For standard cases: Use hinting or a clever compiler with runtime profiling. I assume that there will be no really new algorithms in the area oft ADTs for some time (and if: just put them into the next compiler revision and be able to use it automatically). Has really anybody used other than the standard hashes/lists/quicksorts etc in the last time? Frequently?

I thing thats some part of the fallacy which lead to those lots of minimal languages: The fear that you need something the language don't support. But is this really happening in practice? Or aren't those few basic datatypes everybody uses everyday not really totally sufficient for the huge majority of situations?

And if you really need something else at some time, fine, just implement it via the language. It will look more ugly and may be more difficulty to use than a 'self-made' datatype in your favourite minimal language which is designed with the goal of extensibility in mind, but who cares if it happens only few times in a really big program?

Wouldn't it be much better to support those 99% standard-use-cases as best as possible, even if it makes the rest maybe 3 times as complicated?

To be honest, I wouldn't want most people from the software pattern camp design language features (as opposed to library features) that deal with numeric problems. Just have a look at the mis-designed complex number C extension or C++ class (as an example of a language that claims to do it right: http://www.digitalmars.com/d/cppcomplex.html).

When it comes to numerics and algebra, I rely on numeric and algebra experts, not on language designers. And I'm tired to wait for languages like D to become mainstream, let alone to wait for language-design inclined experts for tensors, quaternions, or Clifford algebras to come up with a language that then eventually will become acceptable for my employer - it'll never happen. Thus, I greatly prefer the library approach. Unfortunately, while this might be an option with a well-designed macro system, it isn't with the mess of mainstream OO languages.

All that remains for me is to do the fun part, R&D and prototyping, in languages such as Mathematica, and then do it the hard way, probably with code generation, in C and C++.

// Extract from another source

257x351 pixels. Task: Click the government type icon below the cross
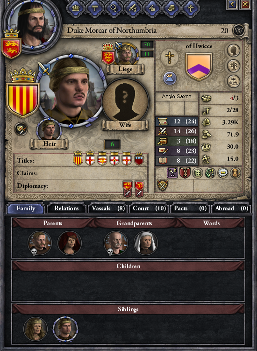(170, 79)
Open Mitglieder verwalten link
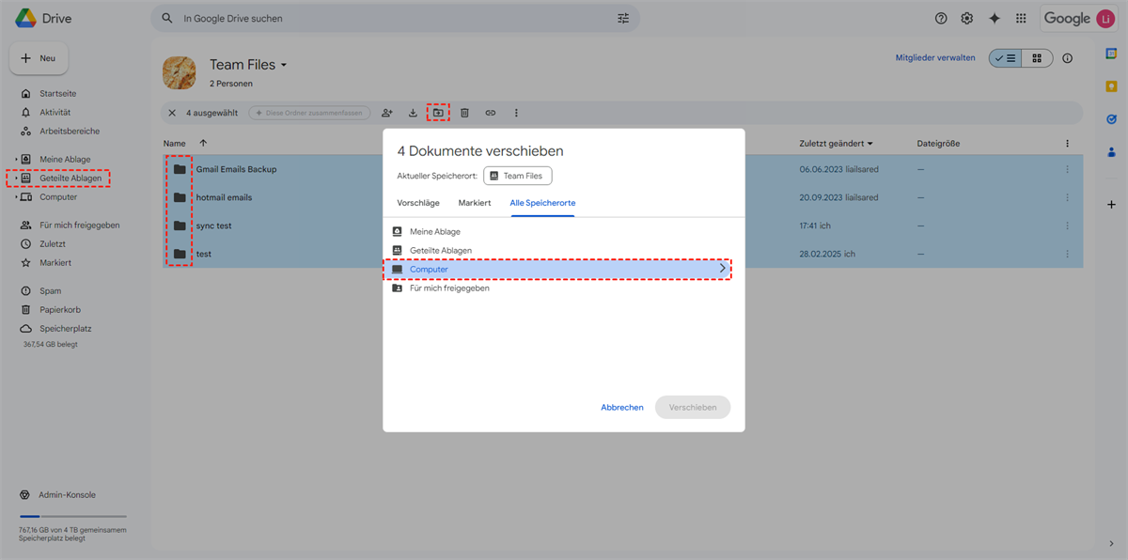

Why would that never happen? I think it's because of the 'small is beautiful' thinking, many language designers have and I ask myself, if this thinking is maybe flawed and eventually the reason for the lack of a really useful programming language after years of research in this area.

And if it's possible to have world wide collaboration via the internet in the area of library design, why not in the area of language design? If the language designer(s) present the first prototype and ask for ideas and critique, most problems should become obvious very fast and could prevented before the first release of the language.

I also don't think, that languages should be created for eternity. Why should 'revision 2' be 100% source compatible with 'revision 1' of a language? Why not simply write a converter which translates it automatically (should be simple, if you create 'r2' of the language with that in mind) into the new version? That would free the language designers from lots of compatiblity concerns and would serve the evolution of the language.

Why should your code appear 'first class'? It never is (ok, besides maybe in Lisp). And why do you prefer complexities in the libs to complexities in the language? I think that a huge part of the usual complexities in most libs result from limitations of the underlying language. By integrating them into the language you could probably avoid lots of those complexities.

Now one can lament that not building these features into the base syntax results in a plethora of libraries, non-standard implementations, etc... But is that the fault of the PL?

It doesn't matter, which fault it is. It's the result that counts. Sure, having nice standard-libs will help too, but as someone who does lots of work in Java, I know the limitations of the library approach (and it's still getting worse). Sometimes you have to do really hair-raising stuff to accomplish relativly easy things. Sure, maybe that's all Java's fault, but I've seen similar things in other languages.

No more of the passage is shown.